■ Challenge A ■
Can you return the part of the essay on failure that runs from "Having just finished" to "less than optimal."?
■ Challenge B ■
According to the essay on failure, what are the things some students never seem to grasp?
---------- Supplied text
A failure in your life (personal or professional) that has lessons. It must be your failure and you must have to take responsibility. But this will be a safe space to discuss our failings and what we can learn from them.

I’ve had a number of personal and professional failures over the years, many of which have been deep and emotionally wrenching. But I want to focus on one particular failure which happens frequently.

Having just finished turning in final grades for this semester, the concept of failure is very real at the moment, as it is at the end of every 15 weeks in the university system. Every semester, I deliver grades that are, shall we say, less than optimal.

And in some way, each of those less-than-optimal grades I view as a failure on my part as a teacher. There are students who get it, who do great work in classes, and others who never seem to grasp concepts, techniques, technology, etc. or they just decide to stop coming to class.

I know, deep down, that there is only so much an instructor can do, and the rest is up to the student. But that doesn’t make it any easier to deliver those grades. Maybe it does for some people, but not for me.
--------------------
---------- Dataset records
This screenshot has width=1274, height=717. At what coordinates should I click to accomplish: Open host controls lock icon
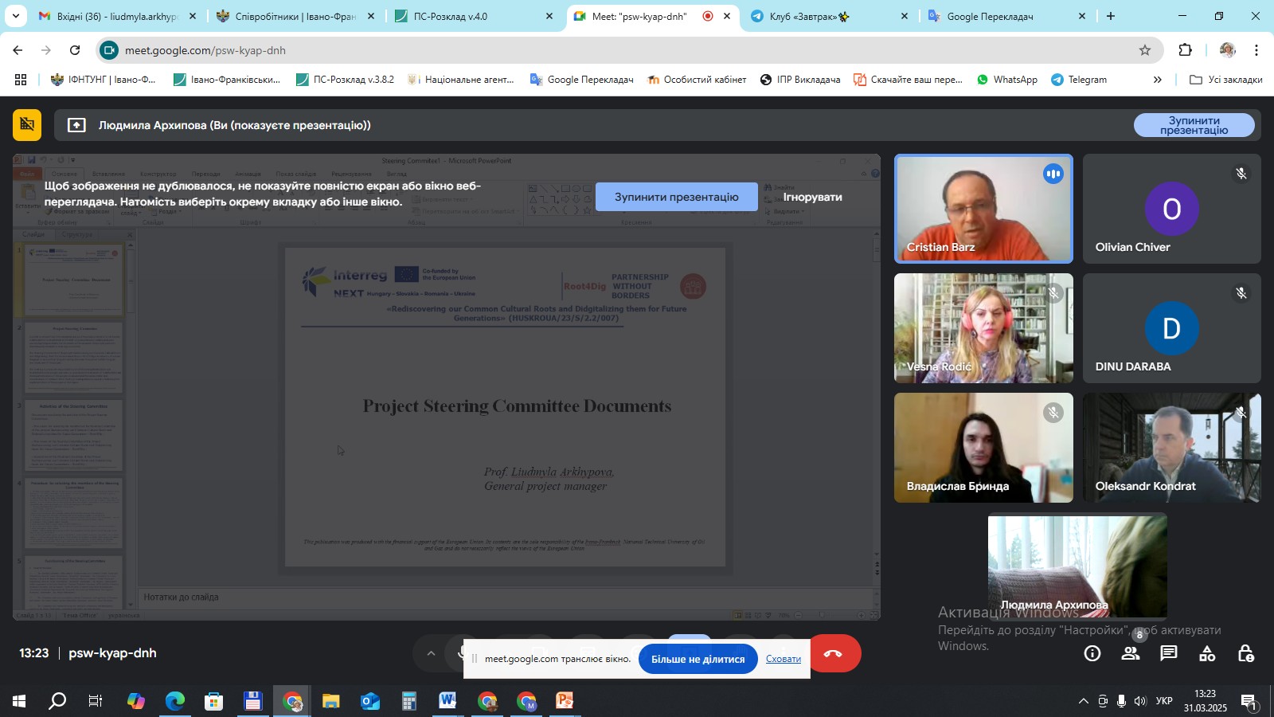1245,654
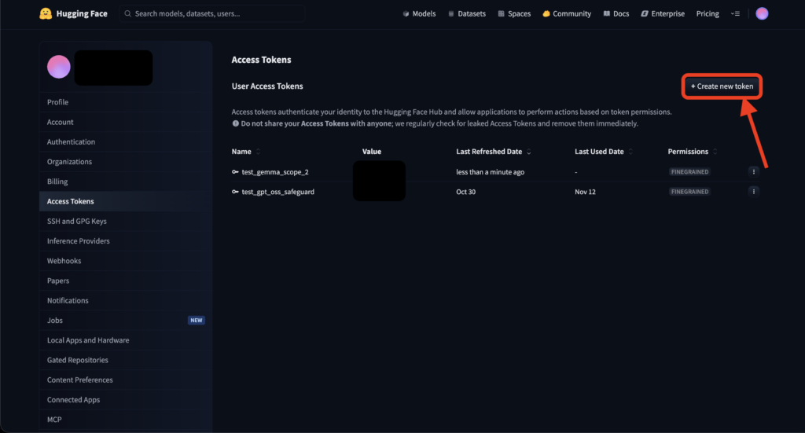Go to Spaces in the top navigation
The image size is (805, 433).
pos(514,13)

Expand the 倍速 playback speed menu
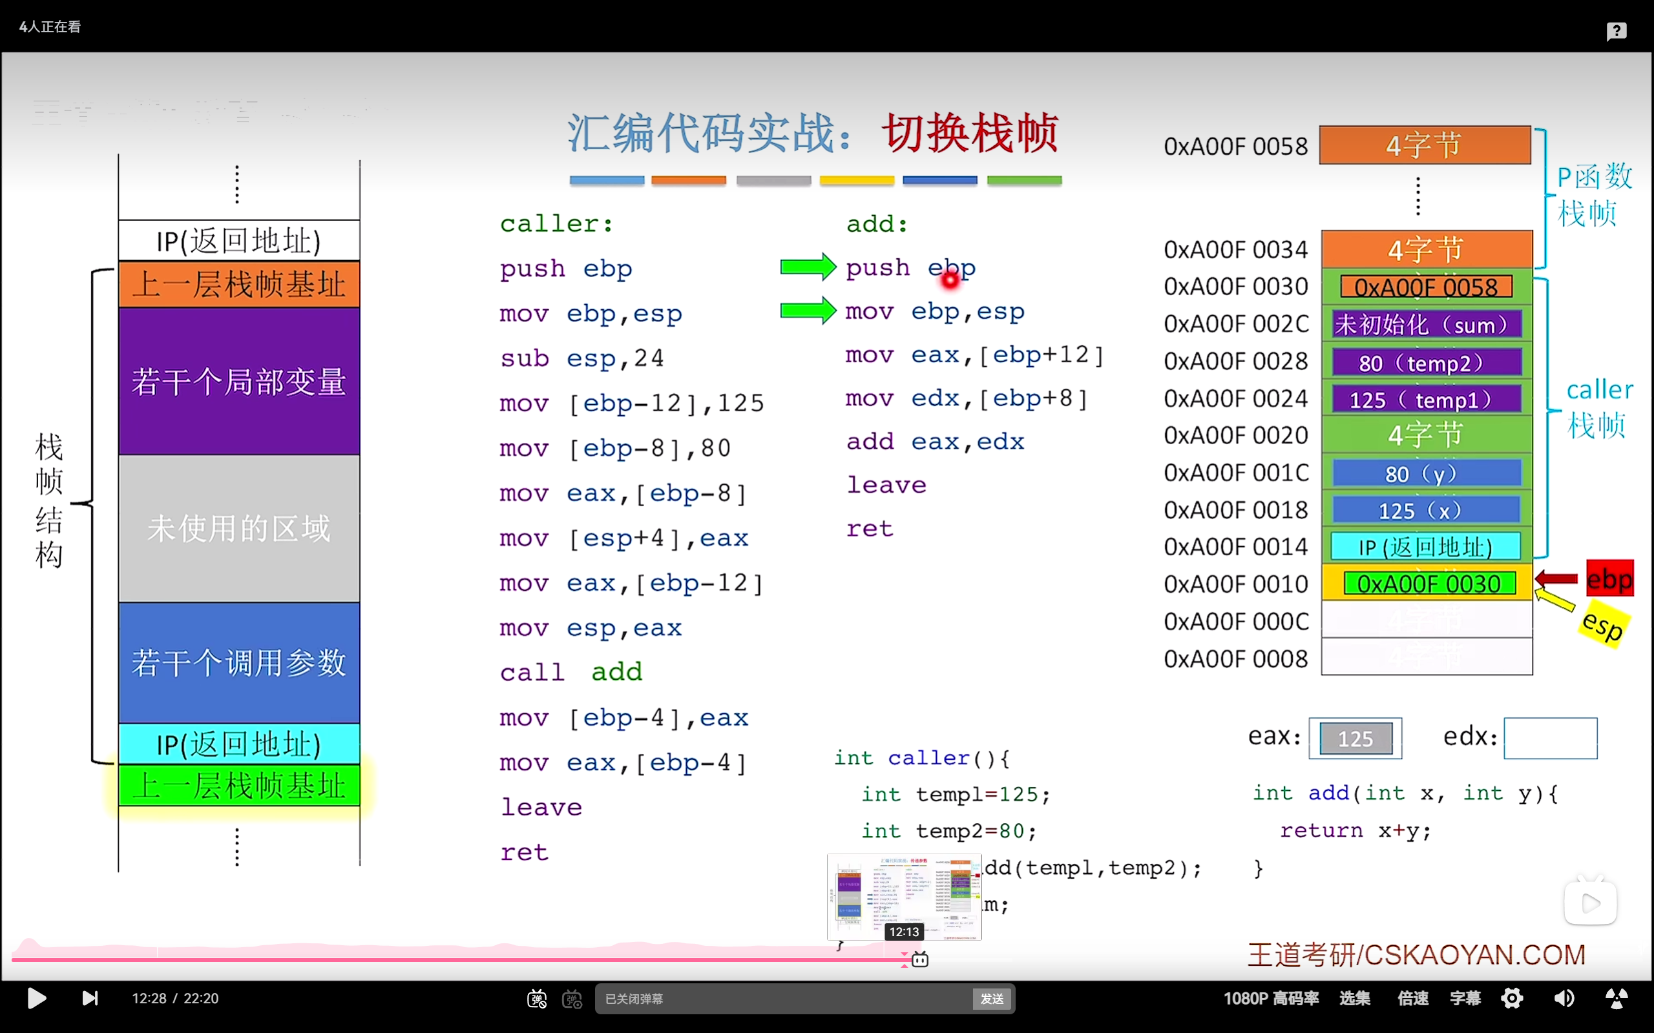coord(1412,998)
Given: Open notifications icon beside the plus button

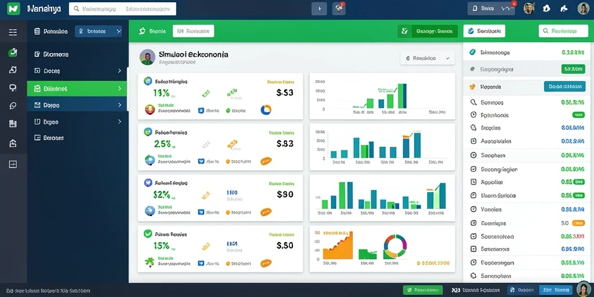Looking at the screenshot, I should pos(339,9).
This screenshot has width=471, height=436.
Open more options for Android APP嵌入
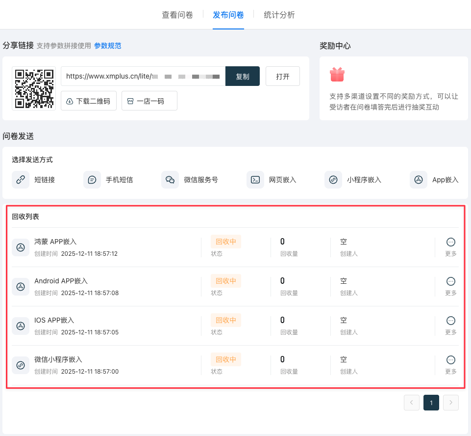click(x=451, y=281)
--------------------
■ Expected output A ■
Having just finished turning in final grades for this semester, the concept of failure is very real at the moment, as it is at the end of every 15 weeks in the university system. Every semester, I deliver grades that are, shall we say, less than optimal.

■ Expected output B ■
Concepts, techniques and technology.